EXERCISE INSTRUCTIONS.
Set down the data again in full, keeping every line exactly as it is.

THE INPUT.
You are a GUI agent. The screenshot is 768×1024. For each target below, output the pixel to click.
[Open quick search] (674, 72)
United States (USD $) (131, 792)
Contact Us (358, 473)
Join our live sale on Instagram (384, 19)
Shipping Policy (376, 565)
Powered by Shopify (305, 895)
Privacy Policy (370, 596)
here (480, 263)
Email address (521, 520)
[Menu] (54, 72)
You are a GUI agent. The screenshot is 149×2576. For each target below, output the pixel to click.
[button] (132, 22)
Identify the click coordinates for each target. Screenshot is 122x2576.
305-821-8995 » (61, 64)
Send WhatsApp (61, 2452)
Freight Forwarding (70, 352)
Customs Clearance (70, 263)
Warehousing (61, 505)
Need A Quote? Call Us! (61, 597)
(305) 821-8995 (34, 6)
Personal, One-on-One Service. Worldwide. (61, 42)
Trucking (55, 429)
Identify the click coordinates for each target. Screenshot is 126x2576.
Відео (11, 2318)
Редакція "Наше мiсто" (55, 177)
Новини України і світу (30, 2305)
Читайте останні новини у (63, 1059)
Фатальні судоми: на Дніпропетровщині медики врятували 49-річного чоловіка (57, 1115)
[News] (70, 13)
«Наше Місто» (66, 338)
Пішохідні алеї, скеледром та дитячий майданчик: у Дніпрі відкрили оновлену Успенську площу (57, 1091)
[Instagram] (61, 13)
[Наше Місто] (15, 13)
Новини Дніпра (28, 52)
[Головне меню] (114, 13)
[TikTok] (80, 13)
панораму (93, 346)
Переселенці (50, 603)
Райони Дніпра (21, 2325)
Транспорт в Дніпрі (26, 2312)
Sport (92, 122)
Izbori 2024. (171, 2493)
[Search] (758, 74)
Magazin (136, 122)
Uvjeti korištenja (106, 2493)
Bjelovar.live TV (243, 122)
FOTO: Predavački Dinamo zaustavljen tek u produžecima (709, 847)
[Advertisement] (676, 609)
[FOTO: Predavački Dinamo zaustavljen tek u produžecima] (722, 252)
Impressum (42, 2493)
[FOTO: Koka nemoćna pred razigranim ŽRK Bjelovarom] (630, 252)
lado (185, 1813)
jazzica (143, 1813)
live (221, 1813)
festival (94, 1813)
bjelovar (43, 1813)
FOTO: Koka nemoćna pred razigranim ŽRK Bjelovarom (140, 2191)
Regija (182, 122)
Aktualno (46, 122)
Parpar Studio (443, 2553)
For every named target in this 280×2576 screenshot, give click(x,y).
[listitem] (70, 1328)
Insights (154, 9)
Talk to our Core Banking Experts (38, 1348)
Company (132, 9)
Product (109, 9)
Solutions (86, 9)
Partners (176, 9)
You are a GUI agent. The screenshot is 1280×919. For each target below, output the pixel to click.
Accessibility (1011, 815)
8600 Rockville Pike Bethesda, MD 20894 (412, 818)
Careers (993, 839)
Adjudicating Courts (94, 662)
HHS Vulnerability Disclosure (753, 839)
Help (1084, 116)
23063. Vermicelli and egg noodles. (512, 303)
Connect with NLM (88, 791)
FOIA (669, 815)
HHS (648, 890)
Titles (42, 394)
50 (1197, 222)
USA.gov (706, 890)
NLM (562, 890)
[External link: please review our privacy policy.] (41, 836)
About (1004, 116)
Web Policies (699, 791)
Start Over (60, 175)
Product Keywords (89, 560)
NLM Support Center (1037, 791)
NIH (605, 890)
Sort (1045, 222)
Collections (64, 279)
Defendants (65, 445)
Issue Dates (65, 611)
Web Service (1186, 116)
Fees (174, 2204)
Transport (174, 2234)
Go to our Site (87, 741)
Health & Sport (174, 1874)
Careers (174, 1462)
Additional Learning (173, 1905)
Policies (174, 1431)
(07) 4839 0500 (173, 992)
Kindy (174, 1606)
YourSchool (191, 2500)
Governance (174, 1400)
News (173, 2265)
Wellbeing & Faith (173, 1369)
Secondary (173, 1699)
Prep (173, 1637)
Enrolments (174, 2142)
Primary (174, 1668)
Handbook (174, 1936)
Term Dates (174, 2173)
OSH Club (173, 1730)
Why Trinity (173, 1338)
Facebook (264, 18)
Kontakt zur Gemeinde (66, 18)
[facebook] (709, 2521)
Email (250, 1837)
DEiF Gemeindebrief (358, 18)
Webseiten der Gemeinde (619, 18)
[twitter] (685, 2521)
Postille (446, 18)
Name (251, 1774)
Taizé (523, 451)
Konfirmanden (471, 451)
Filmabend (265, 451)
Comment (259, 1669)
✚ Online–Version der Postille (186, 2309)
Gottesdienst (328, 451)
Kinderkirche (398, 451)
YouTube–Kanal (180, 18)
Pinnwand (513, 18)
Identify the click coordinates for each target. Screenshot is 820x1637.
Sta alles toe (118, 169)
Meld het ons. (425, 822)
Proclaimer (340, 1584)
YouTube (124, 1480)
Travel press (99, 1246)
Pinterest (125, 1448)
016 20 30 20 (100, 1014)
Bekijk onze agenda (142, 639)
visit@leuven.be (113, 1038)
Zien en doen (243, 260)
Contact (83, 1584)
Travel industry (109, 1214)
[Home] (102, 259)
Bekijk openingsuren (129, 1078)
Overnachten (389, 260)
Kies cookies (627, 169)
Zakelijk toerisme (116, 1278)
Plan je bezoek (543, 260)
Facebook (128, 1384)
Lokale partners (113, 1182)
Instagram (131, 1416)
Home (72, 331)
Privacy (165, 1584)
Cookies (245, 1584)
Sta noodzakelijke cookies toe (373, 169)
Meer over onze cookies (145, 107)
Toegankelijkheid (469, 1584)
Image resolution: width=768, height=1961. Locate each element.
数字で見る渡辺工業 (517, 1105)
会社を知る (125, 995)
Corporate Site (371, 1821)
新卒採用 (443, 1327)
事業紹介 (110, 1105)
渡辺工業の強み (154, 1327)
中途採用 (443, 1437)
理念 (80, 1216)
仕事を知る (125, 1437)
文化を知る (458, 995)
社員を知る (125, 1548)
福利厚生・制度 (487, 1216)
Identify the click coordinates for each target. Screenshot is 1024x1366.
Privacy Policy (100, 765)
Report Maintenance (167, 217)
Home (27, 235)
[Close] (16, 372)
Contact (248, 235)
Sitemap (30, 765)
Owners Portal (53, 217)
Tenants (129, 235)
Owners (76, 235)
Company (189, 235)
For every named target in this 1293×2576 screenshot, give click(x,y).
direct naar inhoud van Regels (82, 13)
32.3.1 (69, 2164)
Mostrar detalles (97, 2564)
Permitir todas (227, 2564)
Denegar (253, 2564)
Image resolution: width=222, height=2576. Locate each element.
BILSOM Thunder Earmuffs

EXERCISE RESPONSE.
You are a GUI agent. The screenshot is 768×1024. For each target below, output the pixel to click.
[Open quick search] (674, 72)
United States (USD $) (131, 792)
Contact Us (358, 473)
Join our live sale on Instagram (384, 19)
Shipping Policy (376, 565)
Powered by Shopify (305, 895)
Privacy Policy (370, 596)
here (480, 263)
Email address (521, 520)
[Menu] (54, 72)
You are a GUI agent. The screenshot is 149×2576. For each target below, output the pixel to click.
[button] (132, 22)
Identify the click coordinates for each target. Screenshot is 122x2576.
305-821-8995 » (61, 64)
Send WhatsApp (61, 2452)
Freight Forwarding (70, 352)
Customs Clearance (70, 263)
Warehousing (61, 505)
Need A Quote? Call Us! (61, 597)
(305) 821-8995 (34, 6)
Personal, One-on-One Service. Worldwide. (61, 42)
Trucking (55, 429)
Identify the click coordinates for each target. Screenshot is 126x2576.
Відео (11, 2318)
Редакція "Наше мiсто" (55, 177)
Новини України і світу (30, 2305)
Читайте останні новини у (63, 1059)
Фатальні судоми: на Дніпропетровщині медики врятували 49-річного чоловіка (57, 1115)
[News] (70, 13)
«Наше Місто» (66, 338)
Пішохідні алеї, скеледром та дитячий майданчик: у Дніпрі відкрили оновлену Успенську площу (57, 1091)
[Instagram] (61, 13)
[Наше Місто] (15, 13)
Новини Дніпра (28, 52)
[Головне меню] (114, 13)
[TikTok] (80, 13)
панораму (93, 346)
Переселенці (50, 603)
Райони Дніпра (21, 2325)
Транспорт в Дніпрі (26, 2312)
Sport (92, 122)
Izbori 2024. (171, 2493)
[Search] (758, 74)
Magazin (136, 122)
Uvjeti korištenja (106, 2493)
Bjelovar.live TV (243, 122)
FOTO: Predavački Dinamo zaustavljen tek u produžecima (709, 847)
[Advertisement] (676, 609)
[FOTO: Predavački Dinamo zaustavljen tek u produžecima] (722, 252)
Impressum (42, 2493)
[FOTO: Koka nemoćna pred razigranim ŽRK Bjelovarom] (630, 252)
lado (185, 1813)
jazzica (143, 1813)
live (221, 1813)
festival (94, 1813)
bjelovar (43, 1813)
FOTO: Koka nemoćna pred razigranim ŽRK Bjelovarom (140, 2191)
Regija (182, 122)
Aktualno (46, 122)
Parpar Studio (443, 2553)
For every named target in this 280×2576 screenshot, give click(x,y).
[listitem] (70, 1328)
Insights (154, 9)
Talk to our Core Banking Experts (38, 1348)
Company (132, 9)
Product (109, 9)
Solutions (86, 9)
Partners (176, 9)
You are a GUI agent. The screenshot is 1280×919. For each target below, output the pixel to click.
Accessibility (1011, 815)
8600 Rockville Pike Bethesda, MD 20894 (412, 818)
Careers (993, 839)
Adjudicating Courts (94, 662)
HHS Vulnerability Disclosure (753, 839)
Help (1084, 116)
23063. Vermicelli and egg noodles. (512, 303)
Connect with NLM (88, 791)
FOIA (669, 815)
HHS (648, 890)
Titles (42, 394)
50 (1197, 222)
USA.gov (706, 890)
NLM (562, 890)
[External link: please review our privacy policy.] (41, 836)
About (1004, 116)
Web Policies (699, 791)
Start Over (60, 175)
Product Keywords (89, 560)
NLM Support Center (1037, 791)
NIH (605, 890)
Sort (1045, 222)
Collections (64, 279)
Defendants (65, 445)
Issue Dates (65, 611)
Web Service (1186, 116)
Fees (174, 2204)
Transport (174, 2234)
Go to our Site (87, 741)
Health & Sport (174, 1874)
Careers (174, 1462)
Additional Learning (173, 1905)
Policies (174, 1431)
(07) 4839 0500 (173, 992)
Kindy (174, 1606)
YourSchool (191, 2500)
Governance (174, 1400)
News (173, 2265)
Wellbeing & Faith (173, 1369)
Secondary (173, 1699)
Prep (173, 1637)
Enrolments (174, 2142)
Primary (174, 1668)
Handbook (174, 1936)
Term Dates (174, 2173)
OSH Club (173, 1730)
Why Trinity (173, 1338)
Facebook (264, 18)
Kontakt zur Gemeinde (66, 18)
[facebook] (709, 2521)
Email (250, 1837)
DEiF Gemeindebrief (358, 18)
Webseiten der Gemeinde (619, 18)
[twitter] (685, 2521)
Postille (446, 18)
Name (251, 1774)
Taizé (523, 451)
Konfirmanden (471, 451)
Filmabend (265, 451)
Comment (259, 1669)
✚ Online–Version der Postille (186, 2309)
Gottesdienst (328, 451)
Kinderkirche (398, 451)
YouTube–Kanal (180, 18)
Pinnwand (513, 18)
Identify the click coordinates for each target. Screenshot is 820x1637.
Sta alles toe (118, 169)
Meld het ons. (425, 822)
Proclaimer (340, 1584)
YouTube (124, 1480)
Travel press (99, 1246)
Pinterest (125, 1448)
016 20 30 20 (100, 1014)
Bekijk onze agenda (142, 639)
visit@leuven.be (113, 1038)
Zien en doen (243, 260)
Contact (83, 1584)
Travel industry (109, 1214)
[Home] (102, 259)
Bekijk openingsuren (129, 1078)
Overnachten (389, 260)
Kies cookies (627, 169)
Zakelijk toerisme (116, 1278)
Plan je bezoek (543, 260)
Facebook (128, 1384)
Lokale partners (113, 1182)
Instagram (131, 1416)
Home (72, 331)
Privacy (165, 1584)
Cookies (245, 1584)
Sta noodzakelijke cookies toe (373, 169)
Meer over onze cookies (145, 107)
Toegankelijkheid (469, 1584)
Image resolution: width=768, height=1961. Locate each element.
数字で見る渡辺工業 (517, 1105)
会社を知る (125, 995)
Corporate Site (371, 1821)
新卒採用 (443, 1327)
事業紹介 (110, 1105)
渡辺工業の強み (154, 1327)
中途採用 (443, 1437)
理念 (80, 1216)
仕事を知る (125, 1437)
文化を知る (458, 995)
社員を知る (125, 1548)
福利厚生・制度 (487, 1216)
Identify the click coordinates for each target. Screenshot is 1024x1366.
Privacy Policy (100, 765)
Report Maintenance (167, 217)
Home (27, 235)
[Close] (16, 372)
Contact (248, 235)
Sitemap (30, 765)
Owners Portal (53, 217)
Tenants (129, 235)
Owners (76, 235)
Company (189, 235)
For every named target in this 1293×2576 screenshot, give click(x,y).
direct naar inhoud van Regels (82, 13)
32.3.1 (69, 2164)
Mostrar detalles (97, 2564)
Permitir todas (227, 2564)
Denegar (253, 2564)
Image resolution: width=222, height=2576. Locate each element.
BILSOM Thunder Earmuffs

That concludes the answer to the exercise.